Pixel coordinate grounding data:
══════════════════════════════

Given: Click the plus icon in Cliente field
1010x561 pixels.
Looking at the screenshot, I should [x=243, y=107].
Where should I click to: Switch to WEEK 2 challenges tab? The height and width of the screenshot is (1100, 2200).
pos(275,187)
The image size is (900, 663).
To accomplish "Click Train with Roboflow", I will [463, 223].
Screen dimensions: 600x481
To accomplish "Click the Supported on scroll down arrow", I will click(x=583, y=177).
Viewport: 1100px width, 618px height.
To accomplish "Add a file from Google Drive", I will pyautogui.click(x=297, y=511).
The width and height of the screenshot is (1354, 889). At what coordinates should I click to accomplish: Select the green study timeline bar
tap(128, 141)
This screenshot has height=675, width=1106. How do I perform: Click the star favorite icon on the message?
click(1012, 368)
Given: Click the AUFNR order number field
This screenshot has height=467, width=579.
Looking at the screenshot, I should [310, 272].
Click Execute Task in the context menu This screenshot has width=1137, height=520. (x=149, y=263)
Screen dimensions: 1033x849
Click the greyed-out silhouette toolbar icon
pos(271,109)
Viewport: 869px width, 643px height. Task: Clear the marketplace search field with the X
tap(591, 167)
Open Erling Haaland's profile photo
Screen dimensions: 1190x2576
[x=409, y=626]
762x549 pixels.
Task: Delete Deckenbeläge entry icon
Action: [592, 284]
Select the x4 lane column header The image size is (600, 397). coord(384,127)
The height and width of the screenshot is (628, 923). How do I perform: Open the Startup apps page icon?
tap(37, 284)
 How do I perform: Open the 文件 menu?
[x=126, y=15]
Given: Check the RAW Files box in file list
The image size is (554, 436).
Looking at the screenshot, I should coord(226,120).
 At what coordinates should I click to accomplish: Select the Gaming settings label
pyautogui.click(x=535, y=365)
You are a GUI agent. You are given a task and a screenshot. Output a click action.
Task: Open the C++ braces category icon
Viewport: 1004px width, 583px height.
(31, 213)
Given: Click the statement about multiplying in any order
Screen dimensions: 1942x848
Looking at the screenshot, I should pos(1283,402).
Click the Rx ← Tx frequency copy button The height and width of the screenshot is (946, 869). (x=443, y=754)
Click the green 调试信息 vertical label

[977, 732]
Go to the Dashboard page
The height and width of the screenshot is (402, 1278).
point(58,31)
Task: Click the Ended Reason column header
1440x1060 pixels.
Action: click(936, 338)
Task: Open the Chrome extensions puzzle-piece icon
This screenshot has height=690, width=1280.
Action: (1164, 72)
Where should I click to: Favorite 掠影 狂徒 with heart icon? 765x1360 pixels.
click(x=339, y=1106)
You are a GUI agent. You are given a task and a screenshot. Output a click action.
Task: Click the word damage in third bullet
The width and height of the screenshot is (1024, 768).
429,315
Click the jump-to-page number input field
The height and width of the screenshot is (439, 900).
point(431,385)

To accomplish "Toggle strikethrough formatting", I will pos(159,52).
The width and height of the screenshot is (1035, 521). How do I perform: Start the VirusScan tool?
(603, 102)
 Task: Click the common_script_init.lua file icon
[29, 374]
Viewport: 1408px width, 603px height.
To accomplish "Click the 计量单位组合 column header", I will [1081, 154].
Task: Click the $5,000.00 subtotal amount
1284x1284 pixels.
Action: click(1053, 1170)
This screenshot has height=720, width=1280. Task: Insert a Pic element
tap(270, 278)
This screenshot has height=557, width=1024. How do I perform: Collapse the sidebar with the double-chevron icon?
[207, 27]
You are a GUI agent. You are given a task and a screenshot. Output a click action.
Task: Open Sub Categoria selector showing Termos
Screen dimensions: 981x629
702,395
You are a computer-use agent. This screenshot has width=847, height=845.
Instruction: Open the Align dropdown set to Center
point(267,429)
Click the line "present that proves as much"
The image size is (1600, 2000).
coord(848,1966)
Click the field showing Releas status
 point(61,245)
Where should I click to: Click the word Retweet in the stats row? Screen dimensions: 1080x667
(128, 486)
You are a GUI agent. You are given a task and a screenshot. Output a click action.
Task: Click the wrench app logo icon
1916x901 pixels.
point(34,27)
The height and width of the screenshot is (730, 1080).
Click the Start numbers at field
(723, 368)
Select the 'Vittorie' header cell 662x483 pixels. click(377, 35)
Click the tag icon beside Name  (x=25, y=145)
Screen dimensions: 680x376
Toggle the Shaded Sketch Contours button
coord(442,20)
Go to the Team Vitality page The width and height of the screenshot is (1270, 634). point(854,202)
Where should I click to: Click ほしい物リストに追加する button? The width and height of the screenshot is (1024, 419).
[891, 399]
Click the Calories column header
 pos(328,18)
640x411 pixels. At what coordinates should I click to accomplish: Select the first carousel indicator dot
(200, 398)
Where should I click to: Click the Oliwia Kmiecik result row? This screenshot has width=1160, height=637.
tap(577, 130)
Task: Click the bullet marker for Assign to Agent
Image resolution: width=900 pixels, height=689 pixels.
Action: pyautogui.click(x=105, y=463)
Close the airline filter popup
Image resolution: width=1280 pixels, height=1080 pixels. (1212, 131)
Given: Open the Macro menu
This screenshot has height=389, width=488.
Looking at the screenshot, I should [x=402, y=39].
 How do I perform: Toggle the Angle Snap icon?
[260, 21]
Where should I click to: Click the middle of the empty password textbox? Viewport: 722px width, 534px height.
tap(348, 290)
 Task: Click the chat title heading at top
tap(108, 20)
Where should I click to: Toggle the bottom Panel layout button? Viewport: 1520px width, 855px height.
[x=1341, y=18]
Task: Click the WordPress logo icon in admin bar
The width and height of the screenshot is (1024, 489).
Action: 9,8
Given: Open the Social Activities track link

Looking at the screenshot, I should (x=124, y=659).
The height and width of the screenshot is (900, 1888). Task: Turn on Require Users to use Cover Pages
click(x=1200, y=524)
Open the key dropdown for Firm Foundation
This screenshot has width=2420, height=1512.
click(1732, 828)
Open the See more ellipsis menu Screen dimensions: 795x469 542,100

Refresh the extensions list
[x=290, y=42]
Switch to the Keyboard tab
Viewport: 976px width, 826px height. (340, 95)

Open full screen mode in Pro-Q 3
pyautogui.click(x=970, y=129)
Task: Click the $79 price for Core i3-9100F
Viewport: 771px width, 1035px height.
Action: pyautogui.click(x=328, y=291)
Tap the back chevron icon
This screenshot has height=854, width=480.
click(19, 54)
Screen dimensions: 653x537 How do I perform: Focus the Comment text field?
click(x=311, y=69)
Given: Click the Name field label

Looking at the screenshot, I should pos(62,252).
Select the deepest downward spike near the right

══════════════════════════════

**PROBLEM TO SOLVE**
Select every line in the records above that contains the word "order".

**RESPONSE TO THE TASK**
Given: Click the AUFNR order number field
Given: Click the statement about multiplying in any order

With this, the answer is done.